What this task involves - Copy out all lines bearing the word "Viewport" from the listing below.

Data to process -
§

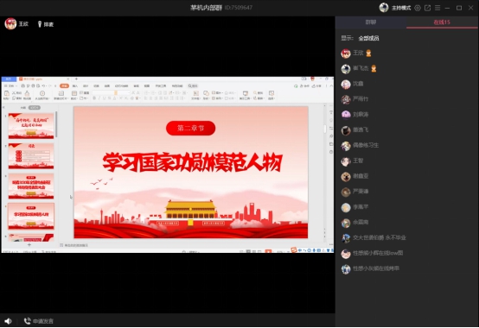Screen dimensions: 479x328
Task: Click the add-slide plus below the thumbnails
Action: pos(29,244)
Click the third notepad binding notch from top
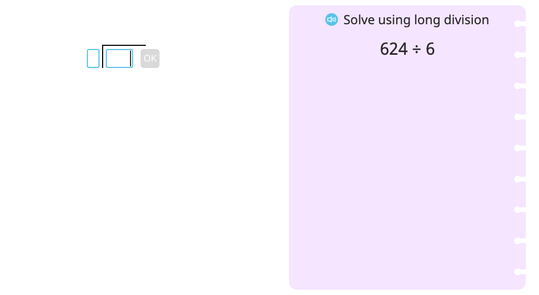This screenshot has height=295, width=539. (x=520, y=86)
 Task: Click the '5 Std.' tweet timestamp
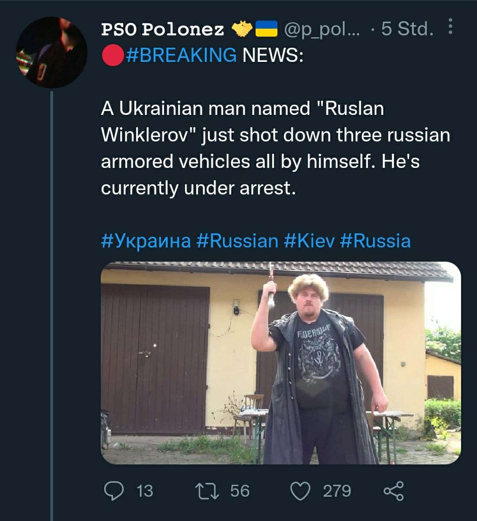coord(407,29)
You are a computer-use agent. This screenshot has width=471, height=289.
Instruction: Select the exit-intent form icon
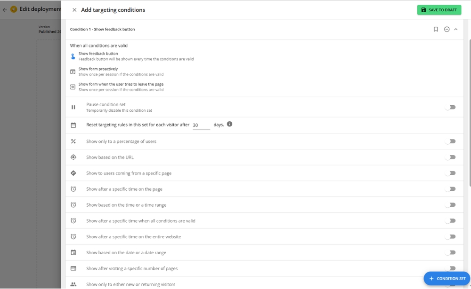73,87
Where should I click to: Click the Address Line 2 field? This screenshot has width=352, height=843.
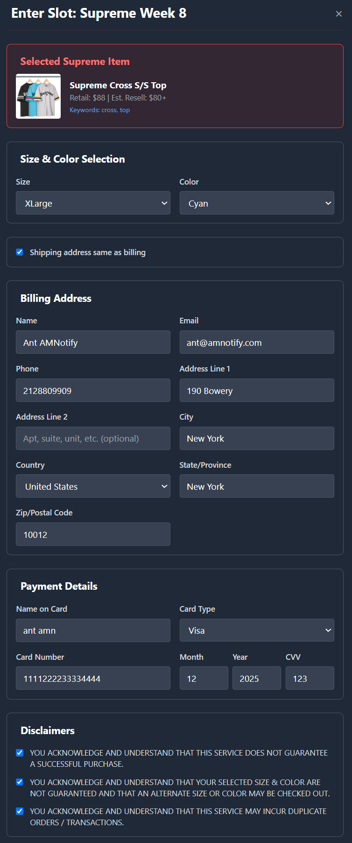point(93,438)
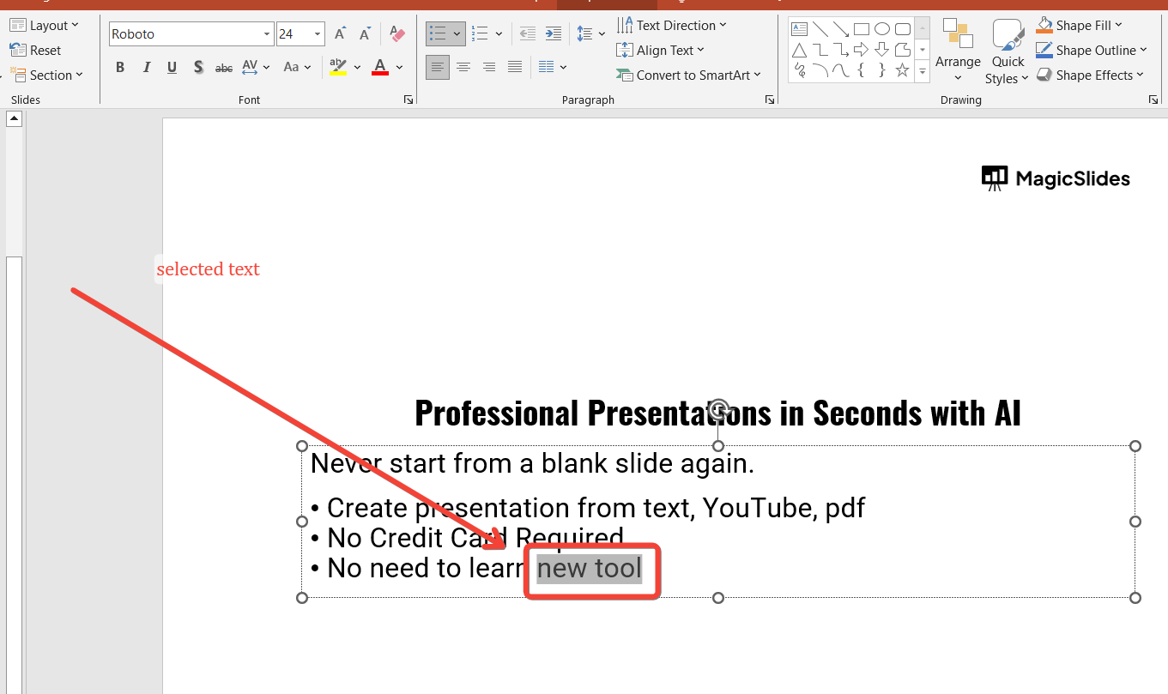Expand the font color dropdown arrow
Screen dimensions: 1168x694
(x=401, y=67)
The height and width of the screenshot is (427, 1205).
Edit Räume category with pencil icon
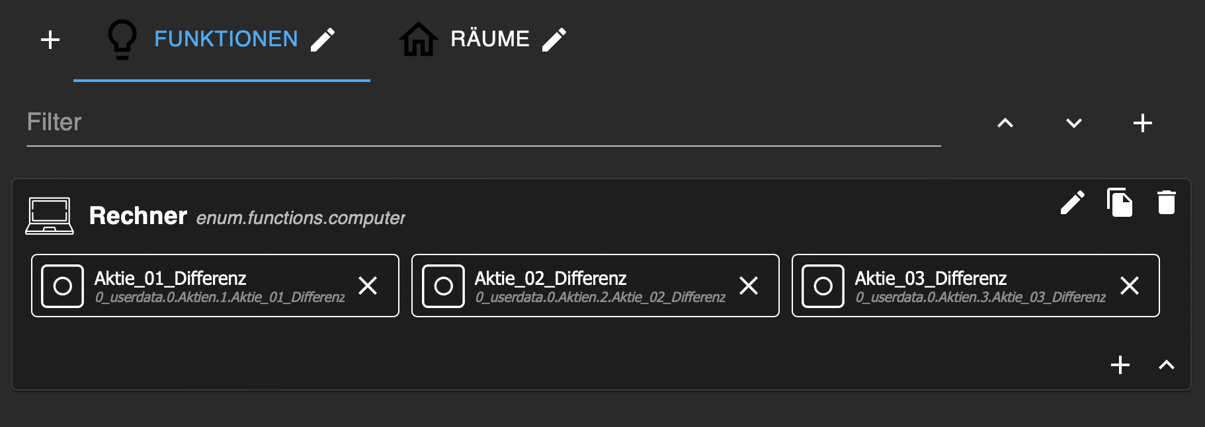coord(554,40)
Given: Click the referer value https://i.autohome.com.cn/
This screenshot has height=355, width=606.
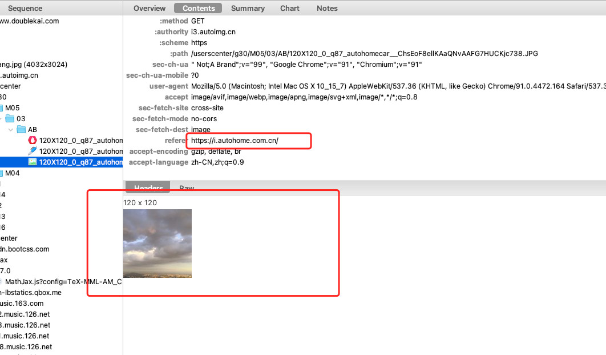Looking at the screenshot, I should tap(235, 141).
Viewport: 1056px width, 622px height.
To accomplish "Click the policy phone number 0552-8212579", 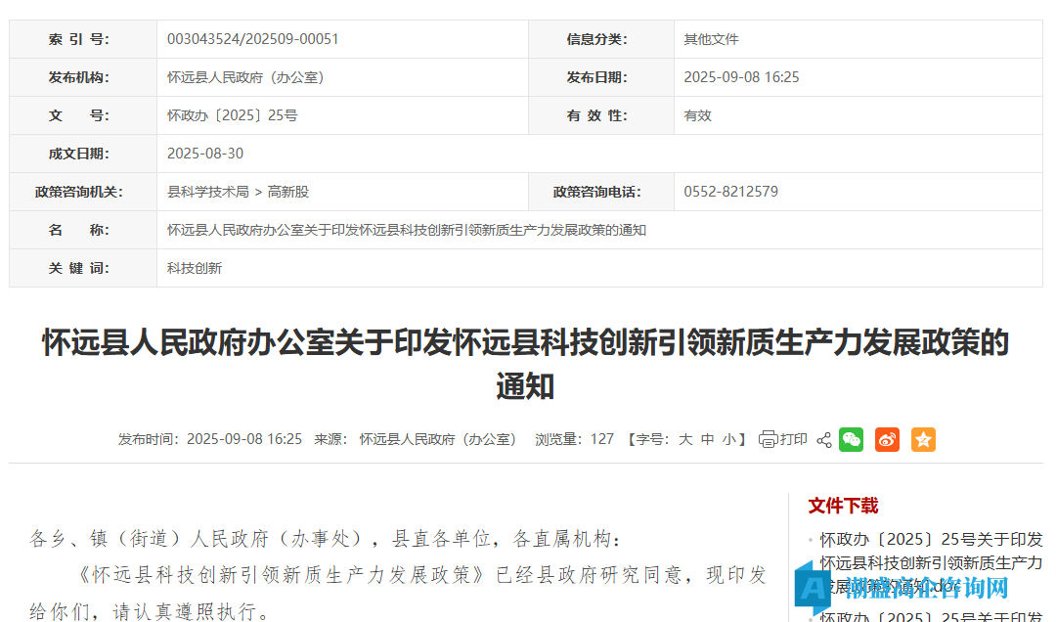I will 729,192.
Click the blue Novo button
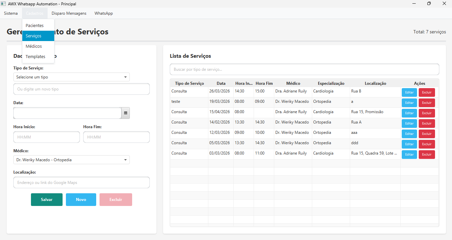This screenshot has width=452, height=240. coord(81,200)
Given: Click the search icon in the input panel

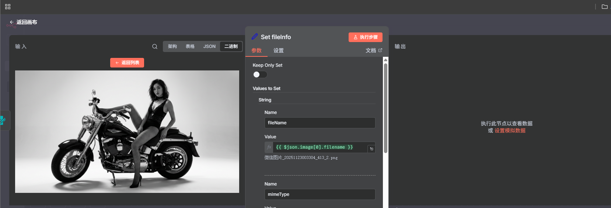Looking at the screenshot, I should (155, 46).
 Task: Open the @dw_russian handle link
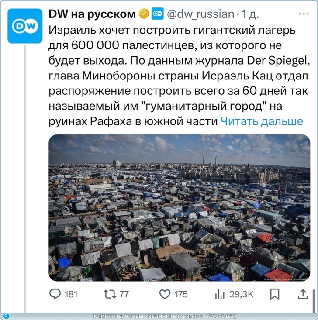click(200, 14)
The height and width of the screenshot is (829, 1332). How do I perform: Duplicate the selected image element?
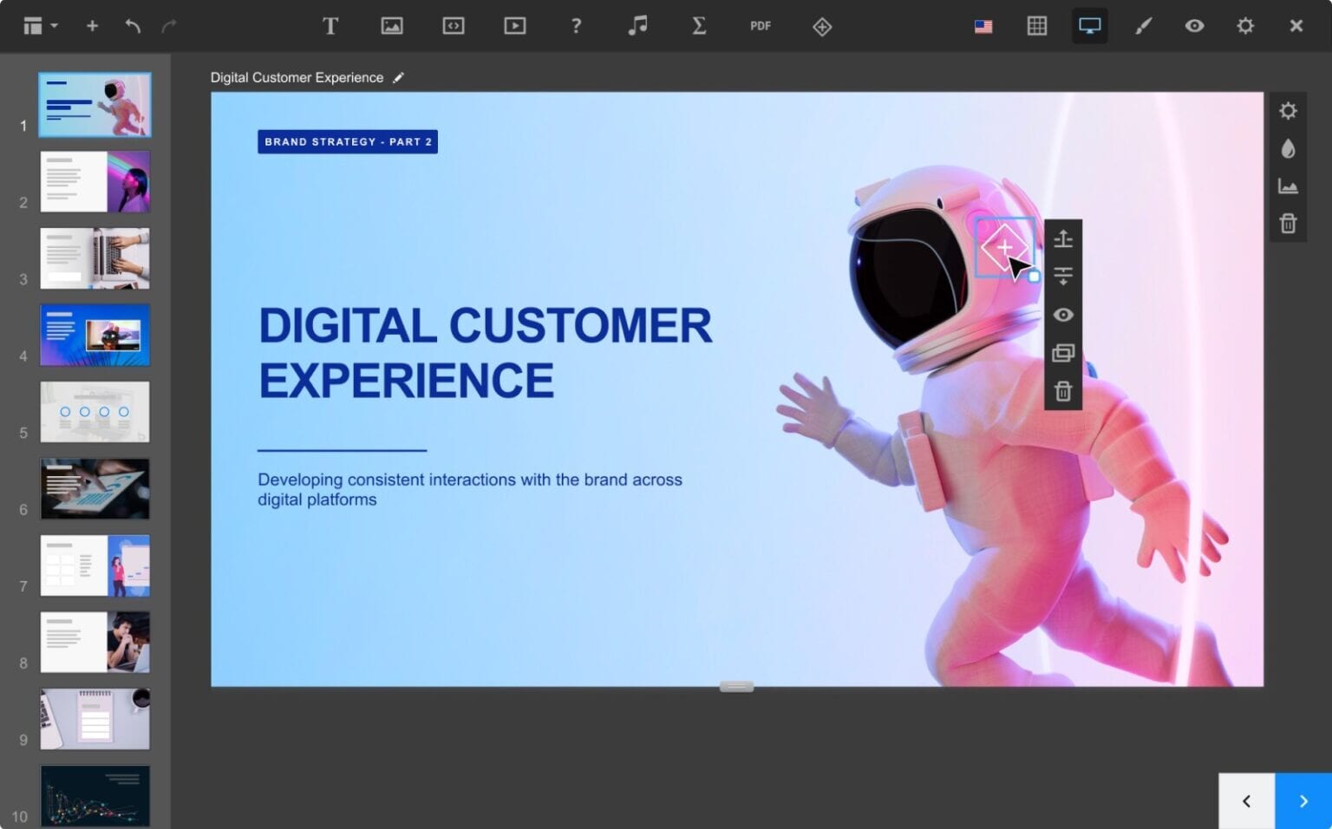pos(1063,353)
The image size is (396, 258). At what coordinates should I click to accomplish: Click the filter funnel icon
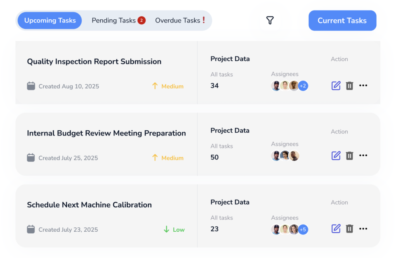[270, 21]
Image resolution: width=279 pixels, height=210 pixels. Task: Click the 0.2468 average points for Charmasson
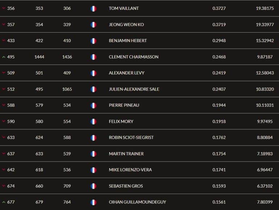pos(219,57)
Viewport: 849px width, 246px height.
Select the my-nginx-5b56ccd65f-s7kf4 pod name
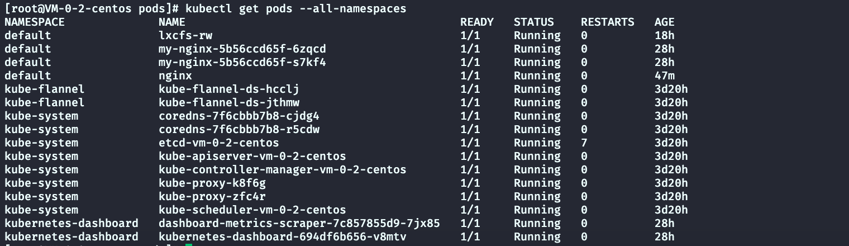[x=242, y=63]
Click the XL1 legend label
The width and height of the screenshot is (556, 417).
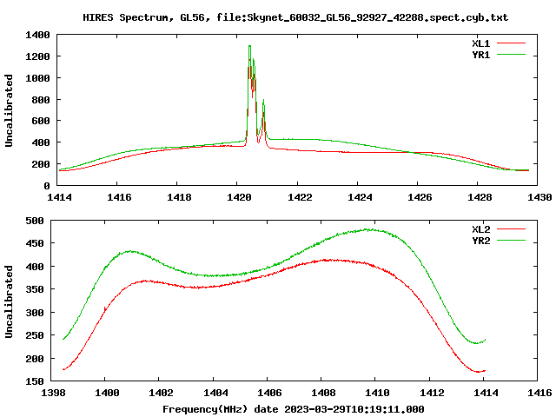(480, 43)
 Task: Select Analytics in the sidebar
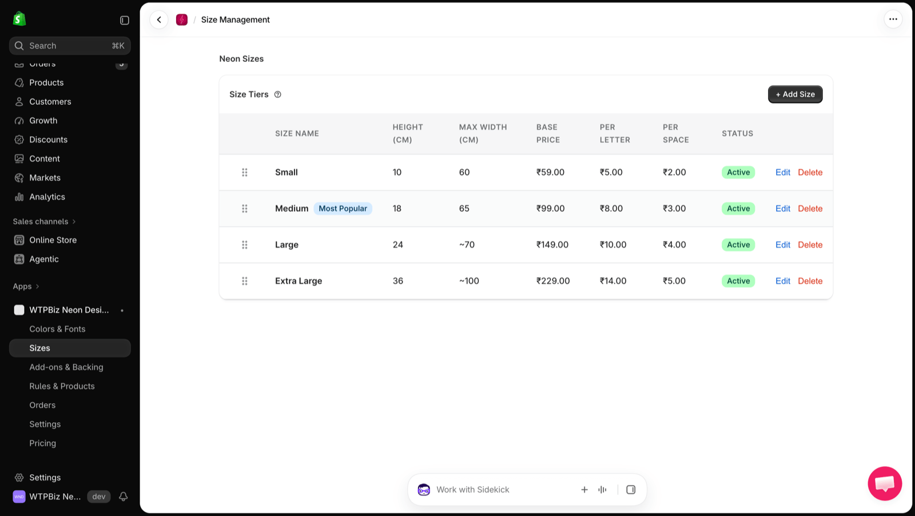[47, 197]
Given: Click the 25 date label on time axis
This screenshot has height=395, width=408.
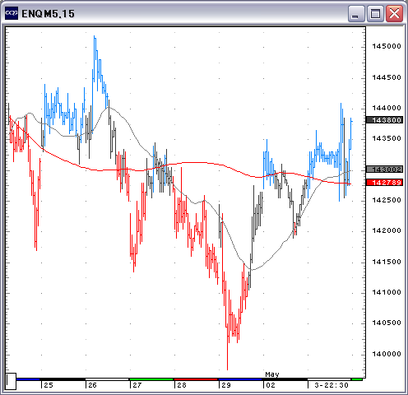Looking at the screenshot, I should 49,385.
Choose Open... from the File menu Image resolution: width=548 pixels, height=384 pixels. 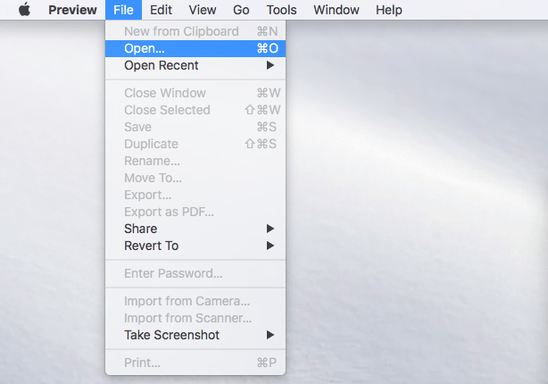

§

Result for this task -
Viewport: 1056px width, 622px height.
Viewport: 849px width, 246px height.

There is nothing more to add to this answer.